Le ministère des Affaires étrangères a été affecté à Dar. Même là-bas, il ne pourra pas opérer de manière indépendante, pour deux raisons. Premièrement, la politique étrangère est le domaine dans lequel les institutions de sécurité interagissent le plus étroitement avec tout gouvernement. L'établissement de sécurité est impliqué dans toutes les décisions importantes prises au ministère. Deuxièmement, Dar n'aura pas beaucoup de marge de manœuvre pour influencer autre chose que la mise en œuvre des recommandations du ministère des Affaires étrangères, car il devra collaborer avec des conseillers qui travaillent plus étroitement avec l'establishment qu'avec le gouvernement élu,
Dans le même ordre d'idées, Rana Sanaullah, l'assistante fiable de Nawaz en matière de sécurité intérieure, qui a supervisé le ministère de l'Intérieur du PML-N dans le passé, a été exclue du cabinet, et le ministère de l'Intérieur a été confié à Mohsin Raza Naqvi, le ministre en chef par intérim sortant. du Pendjab. Étant plus proche de l'establishment militaire, Naqvi semble avoir été nommé à ce poste à la demande de l'armée pour superviser l'ordre public conformément aux exigences de l'establishment sécuritaire.
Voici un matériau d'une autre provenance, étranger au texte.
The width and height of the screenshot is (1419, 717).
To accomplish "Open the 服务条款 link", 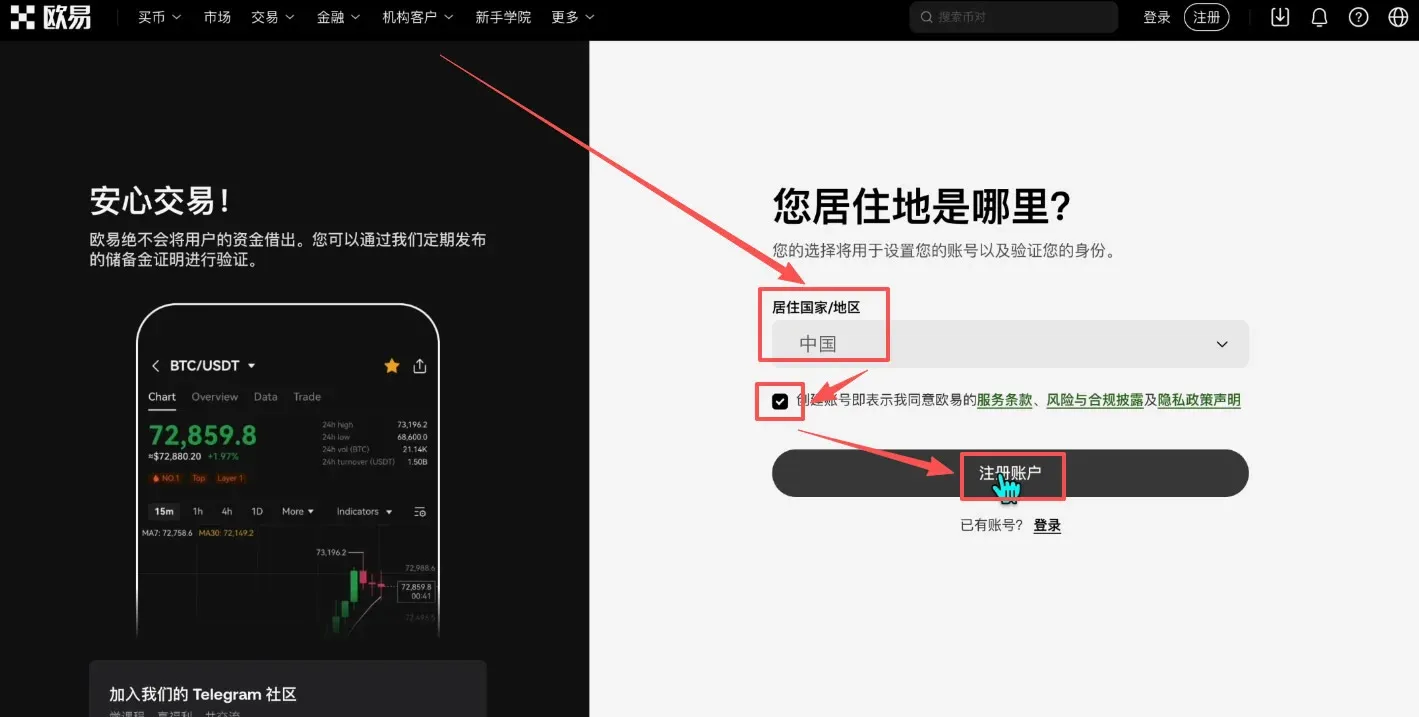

Dans le cadre d'une autre nomination cruciale, Aleem Khan, le chef du parti Istehkam-e-Pakistan (IPP), s'est vu confier le ministère vital de la privatisation. Un portefeuille Board of Investment lui a également été attribué. Le portefeuille de Khan est d'autant plus important que le Pakistan souhaite collaborer avec le FMI pour privatiser les entreprises publiques lourdement endettées.
Afin de gérer efficacement les affaires du Board of Investment, Khan devra travailler en étroite collaboration avec le Special Investment Facilitation Council (SIFC), un organisme actuellement chargé de diriger les initiatives visant à attirer les investissements étrangers et à stimuler la croissance économique du pays. Le chef de l'armée est légalement autorisé à siéger au SIFC, organisé par les forces armées. La nomination de Khan à ce poste est une autre indication que l'establishment a veillé à ce que la privatisation soit dirigée par une personne qu'il juge fiable, sans affiliation au PML-N ou à d'autres partis politiques.
Dans le même ordre d’idées, le Premier ministre Shehbaz Sharif est considéré comme la principale personne responsable du maintien de relations solides avec l’establishment militaire. C’est au cours de son précédent mandat de Premier ministre qu’il a préconisé l’idée de créer le SIFC et de donner aux militaires le pouvoir constitutionnel de l’influencer. Cela signifie essentiellement que le premier ministre a été réceptif aux conseils de l'institution influente sur les aspects cruciaux de la formation du cabinet et qu'il poursuivra probablement dans cette voie à l'avenir.
Dans l’ensemble, le cabinet montre que l’armée a réussi à placer ses personnes fiables à des postes importants tout en en affectant d’autres à des postes moins importants. Il est raisonnable de se demander dans cette situation quelle sera la marge de manœuvre dont disposera le premier ministre pour décider de manière indépendante sur des questions importantes de gouvernance et de politique.
Le soutien de l'armée à la composition du cabinet envoie un message fort : toute tentative de l'opposition politique de saper le nouveau gouvernement sera combattue par la force. Apparemment, le Premier ministre et les autres législateurs ne feront pas obstacle à l'avancée des réformes par le cabinet, et celui-ci s'engagera avec autorité auprès de la communauté internationale.
Il reste à voir dans quelle mesure cette formule réussira, compte tenu des conditions économiques difficiles et des défis politiques croissants.